Tips for Navigating Round Top Texas Antique Week Traffic

By: Dewain Belgard 

“This is my last time to shop Round Top,”  I overheard someone say. I didn’t know it, but I was about to offer someone tips for navigating Round Top Texas Antique Week Traffic. I was eavesdropping. I felt guilty, I don’t know why. Everybody does it. But I was taught you shouldn’t do it. Not intentionally anyway. And if you chance to overhear someone else’s conversation, you must pretend that you didn’t.

In this case, I had no intention of pretending I hadn’t heard the remark because it was alarming to me. My retirement pension just goes so far, and the semi-annual Texas Antiques Week festival at Round Top is my main hustle for making ends meet. I never got the lady’s name. Let’s just call her Ms. Loud – no offense – I’m from a Loud family myself. And usually, our kind is more likely to bark than bite. So I decided to risk it. I apologized for eavesdropping and politely asked the big question: “What in the heck do you mean saying something silly like that?!”

The infrastructure of small Round Top area communities is being asked to support more than they can bear

Forty-five minutes and two quarts of iced tea later (after she had cooled down in both body and mind), I  began to understand.
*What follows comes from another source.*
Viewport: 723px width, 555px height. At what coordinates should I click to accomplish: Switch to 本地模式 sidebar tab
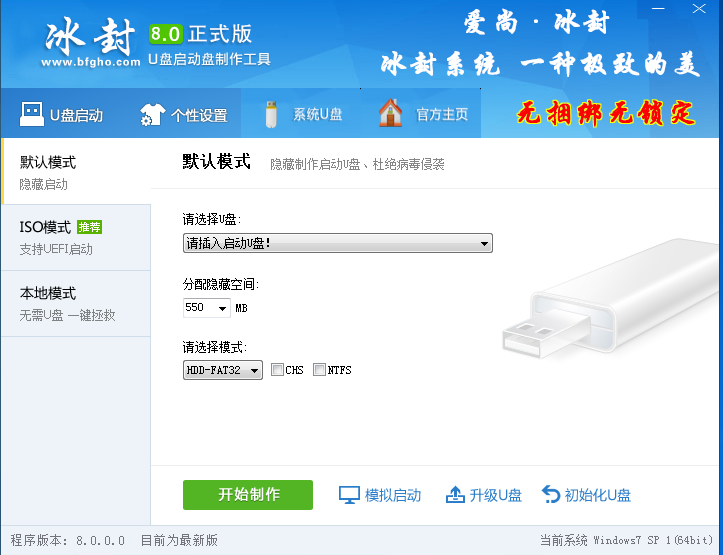76,304
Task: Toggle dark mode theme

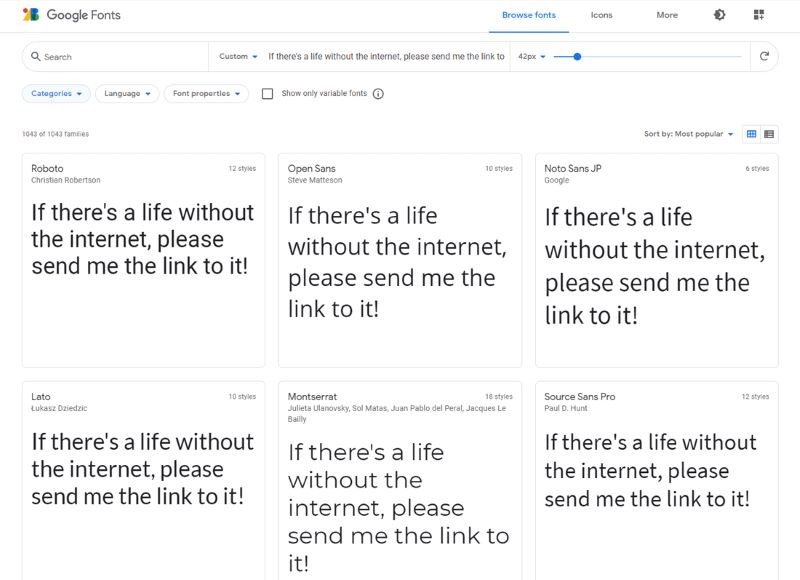Action: [x=718, y=14]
She had spent six hours total that Saturday in her car trying to get to the large well-known venue she wanted to shop but with utterly no success. So she gave up and shopped at a couple of smaller venues. This gave me the opportunity (and I must sincerely say, the pleasure) of making her acquaintance. I saw an opportunity to offer my tips for navigating Round Top Texas Antiques Week.

Visit the Antiques Fair during the Week

I encouraged her not to write off Texas Antiques Week yet. I offered my standard suggestions. If you can, it’s best to take off from work a few days and visit during the week. The same show you couldn’t get to on Saturday will likely be easily accessible on Thursday or Wednesday. Learning a few parallel back roads to Hwy. 237 (where most mega-venues are located) can help, but be careful. Eventually, you must get on Hwy. 237, and you can spend a long time waiting for some kind stranger to let you into the traffic flow (if you want to call a parking lot a “flow”).

 Tips for Navigating Round Top Texas Antique Week Traffic – Don’t forget the outlying smaller venues and shops

Plan B: if the traffic on the main drag is altogether too much of a drag, don’t forget the outlying smaller venues and shops. The crowds are less hectic there even on the weekends, and the prices are often as good or even better than similar items you may find at the mega-venues on Hwy 237.

The appeal of Acres of Merchandise makes tips for navigating Round Top Texas Antique Week Traffic valuable.

Still, no one can deny the appeal of acres of merchandise and the overwhelming variety of unusual and highly collectible stuff you are likely to find at the large venues on the main drag. The fact is, the infrastructure (a fancy way of talking about access roads and parking spaces in this context) is being asked to support more than it can bear. Wise vendors realize this and may offer steeper discounts on slow days. So visiting your favorite mega-venue on a weekday may be more pleasant in many ways.

These are just a few tips for navigating Round Top Texas Antiques Week Traffic. Learn more about Experiencing the insanity of shopping the Round Top Texas Antique Week Faire.

Of course, if you’re like me, you love to people-watch. The big weekend crowds may be part of the fascination. If that’s the case, you just got to grin and bear it!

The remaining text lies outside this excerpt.